Funding, Liquidity, DVA and CVA

April 2nd, 2012, 1:14 pm

Antonio>Apologies, I'm not familiar with the details behind accounting treatment (net equity vs liability). I assume the liabilities argument is a PV/mark-to-market of liabilities approach, whereas the net equity has to do with a known (or expected) loss at maturity, which has effectively been realised in the contract. I'd welcome some clarification here.Secondly, regarding the treatment, it seems the main issue sits around the hedging of DVA. If the contract was between 3 parties, a completely risk-free counterparty X, and two counter parties A and B, and counterparty X entered into a contingent derivatives contract with A, where X's obligations were extinguished should B default, then, X would pay A compensation for allowing into the contract the possibility of default by B. Furthermore X would be placed to hedge this default, and so, potentially make profit from this contractual provision.
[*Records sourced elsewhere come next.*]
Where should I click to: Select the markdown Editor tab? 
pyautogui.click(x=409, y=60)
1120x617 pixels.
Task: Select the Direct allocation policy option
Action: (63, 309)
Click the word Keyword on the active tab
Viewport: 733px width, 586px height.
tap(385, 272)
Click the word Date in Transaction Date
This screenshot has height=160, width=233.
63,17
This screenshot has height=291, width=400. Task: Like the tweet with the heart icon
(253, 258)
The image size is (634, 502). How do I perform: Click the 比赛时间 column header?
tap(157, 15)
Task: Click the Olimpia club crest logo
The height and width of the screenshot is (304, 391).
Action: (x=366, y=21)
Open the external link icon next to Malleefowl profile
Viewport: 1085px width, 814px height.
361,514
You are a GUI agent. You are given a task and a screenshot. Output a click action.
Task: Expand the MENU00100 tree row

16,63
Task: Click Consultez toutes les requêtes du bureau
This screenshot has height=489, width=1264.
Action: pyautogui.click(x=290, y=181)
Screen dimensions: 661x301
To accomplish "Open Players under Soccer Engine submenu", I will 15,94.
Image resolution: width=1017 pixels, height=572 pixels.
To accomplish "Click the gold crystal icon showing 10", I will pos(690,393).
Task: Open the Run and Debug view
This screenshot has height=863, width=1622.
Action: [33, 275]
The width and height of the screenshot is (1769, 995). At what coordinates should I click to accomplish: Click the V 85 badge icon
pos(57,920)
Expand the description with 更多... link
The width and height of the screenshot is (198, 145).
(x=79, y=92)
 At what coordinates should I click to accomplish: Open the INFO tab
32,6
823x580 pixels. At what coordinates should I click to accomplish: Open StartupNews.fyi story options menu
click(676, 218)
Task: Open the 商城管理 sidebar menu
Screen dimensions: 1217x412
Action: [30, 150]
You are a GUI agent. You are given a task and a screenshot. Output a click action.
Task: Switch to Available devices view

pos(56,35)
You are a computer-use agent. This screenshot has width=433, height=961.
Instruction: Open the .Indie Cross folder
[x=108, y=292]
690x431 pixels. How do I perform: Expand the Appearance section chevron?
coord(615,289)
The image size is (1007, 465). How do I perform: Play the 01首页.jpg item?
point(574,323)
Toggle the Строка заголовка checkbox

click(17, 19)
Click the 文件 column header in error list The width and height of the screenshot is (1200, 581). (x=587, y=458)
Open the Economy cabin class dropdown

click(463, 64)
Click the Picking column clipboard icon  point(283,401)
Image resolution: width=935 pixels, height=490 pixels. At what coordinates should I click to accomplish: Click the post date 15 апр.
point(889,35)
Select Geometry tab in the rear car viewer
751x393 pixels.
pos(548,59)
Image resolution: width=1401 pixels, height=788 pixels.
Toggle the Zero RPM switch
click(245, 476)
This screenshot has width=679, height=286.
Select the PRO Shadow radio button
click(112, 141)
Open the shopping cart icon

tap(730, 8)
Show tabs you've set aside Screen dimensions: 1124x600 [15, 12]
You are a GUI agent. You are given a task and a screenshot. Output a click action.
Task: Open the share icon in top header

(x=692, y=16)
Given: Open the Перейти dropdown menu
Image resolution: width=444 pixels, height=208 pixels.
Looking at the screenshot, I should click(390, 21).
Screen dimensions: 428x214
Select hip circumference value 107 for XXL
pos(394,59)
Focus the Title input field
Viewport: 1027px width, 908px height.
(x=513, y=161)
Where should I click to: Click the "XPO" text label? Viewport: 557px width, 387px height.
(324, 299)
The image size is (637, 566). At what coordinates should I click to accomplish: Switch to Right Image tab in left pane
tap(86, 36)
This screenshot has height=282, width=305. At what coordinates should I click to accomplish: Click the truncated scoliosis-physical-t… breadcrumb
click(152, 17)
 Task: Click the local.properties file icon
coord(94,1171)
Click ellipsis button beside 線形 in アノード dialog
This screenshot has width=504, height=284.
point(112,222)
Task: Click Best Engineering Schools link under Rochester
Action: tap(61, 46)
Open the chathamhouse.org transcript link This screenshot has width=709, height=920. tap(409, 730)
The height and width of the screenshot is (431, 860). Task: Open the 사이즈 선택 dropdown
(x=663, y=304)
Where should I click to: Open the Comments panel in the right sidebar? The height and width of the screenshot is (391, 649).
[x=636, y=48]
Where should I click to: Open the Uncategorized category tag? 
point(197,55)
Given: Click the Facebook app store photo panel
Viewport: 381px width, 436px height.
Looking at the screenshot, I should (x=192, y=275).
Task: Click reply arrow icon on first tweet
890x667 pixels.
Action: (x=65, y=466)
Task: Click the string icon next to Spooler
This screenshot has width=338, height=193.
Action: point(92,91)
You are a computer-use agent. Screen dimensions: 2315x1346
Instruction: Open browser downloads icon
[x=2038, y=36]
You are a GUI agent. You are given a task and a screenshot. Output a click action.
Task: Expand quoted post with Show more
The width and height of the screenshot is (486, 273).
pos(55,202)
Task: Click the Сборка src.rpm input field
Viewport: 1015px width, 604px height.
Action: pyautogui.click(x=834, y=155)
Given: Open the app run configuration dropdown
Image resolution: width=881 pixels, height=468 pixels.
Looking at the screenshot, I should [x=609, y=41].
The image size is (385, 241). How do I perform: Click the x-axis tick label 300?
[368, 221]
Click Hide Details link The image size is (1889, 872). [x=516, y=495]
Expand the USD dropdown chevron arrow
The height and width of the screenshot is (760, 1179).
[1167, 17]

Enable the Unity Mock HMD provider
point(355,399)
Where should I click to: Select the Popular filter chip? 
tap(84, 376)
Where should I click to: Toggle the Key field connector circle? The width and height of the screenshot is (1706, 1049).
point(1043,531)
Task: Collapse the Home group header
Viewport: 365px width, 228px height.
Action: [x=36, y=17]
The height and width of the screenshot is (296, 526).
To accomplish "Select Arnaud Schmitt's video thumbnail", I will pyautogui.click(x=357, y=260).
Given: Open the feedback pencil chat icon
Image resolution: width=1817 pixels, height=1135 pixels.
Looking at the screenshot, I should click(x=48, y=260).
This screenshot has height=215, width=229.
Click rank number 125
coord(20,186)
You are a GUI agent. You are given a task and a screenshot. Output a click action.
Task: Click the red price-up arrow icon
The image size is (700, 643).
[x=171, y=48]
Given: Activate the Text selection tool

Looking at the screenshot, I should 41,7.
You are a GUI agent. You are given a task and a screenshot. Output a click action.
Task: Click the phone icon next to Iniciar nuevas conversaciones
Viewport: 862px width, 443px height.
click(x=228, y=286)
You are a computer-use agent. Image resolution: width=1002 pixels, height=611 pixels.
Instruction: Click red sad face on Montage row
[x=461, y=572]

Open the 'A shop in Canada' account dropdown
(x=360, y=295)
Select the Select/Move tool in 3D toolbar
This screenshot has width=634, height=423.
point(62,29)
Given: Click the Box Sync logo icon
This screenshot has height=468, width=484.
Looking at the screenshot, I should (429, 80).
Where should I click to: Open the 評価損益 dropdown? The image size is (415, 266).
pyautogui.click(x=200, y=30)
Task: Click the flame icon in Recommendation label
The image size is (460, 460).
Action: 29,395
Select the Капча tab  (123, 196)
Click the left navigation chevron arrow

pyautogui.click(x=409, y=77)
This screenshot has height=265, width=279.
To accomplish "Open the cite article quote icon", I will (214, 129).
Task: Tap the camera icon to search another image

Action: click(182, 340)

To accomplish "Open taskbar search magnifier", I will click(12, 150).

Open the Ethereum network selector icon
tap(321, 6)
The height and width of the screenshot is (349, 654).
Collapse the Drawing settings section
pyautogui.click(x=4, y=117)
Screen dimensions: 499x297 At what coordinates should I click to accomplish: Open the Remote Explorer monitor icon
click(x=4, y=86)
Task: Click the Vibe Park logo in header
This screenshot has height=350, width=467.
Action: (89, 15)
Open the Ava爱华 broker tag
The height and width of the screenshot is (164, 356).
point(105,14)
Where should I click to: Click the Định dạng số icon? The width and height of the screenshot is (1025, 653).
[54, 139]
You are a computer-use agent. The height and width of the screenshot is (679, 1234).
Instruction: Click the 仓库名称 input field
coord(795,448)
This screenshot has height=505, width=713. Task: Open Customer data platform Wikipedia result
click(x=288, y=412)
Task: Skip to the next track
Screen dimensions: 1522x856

In this case, there would be a DVA/CVA relationship.But, for a similar contract between B and A, there is a loss they will realise on any derivatives contract valued for a risk-free counterparty, because they themselves are not risk-free. This is a cost that they have realised as a result of entering into the contract, and cannot hedge/trade (this has to do with the going concern provision). For this reason, the DVA is locked in at inception of the trade and realised (possibly undeterministically, due to spread movements etc.) over the life of the trade?One last question. If A and B enter in to a derivatives contract, with B paying DVA to A. On the following day, the risk-free value of the contract itself does not change, but B's credit is downgraded. Because B is now ostensibly more risky, A will exit the contract for less than it would have the previous day, as it avoids the additional default risk. So, under conventional views of DVA, B could lock in a profit by settling the contract at this point. I think what your method is doing is realising the day 1 DVA as a loss, and will realise increments of DVA up until T, so that no pnl benefits can occur from shifts in the spread. Is this a fair assessment?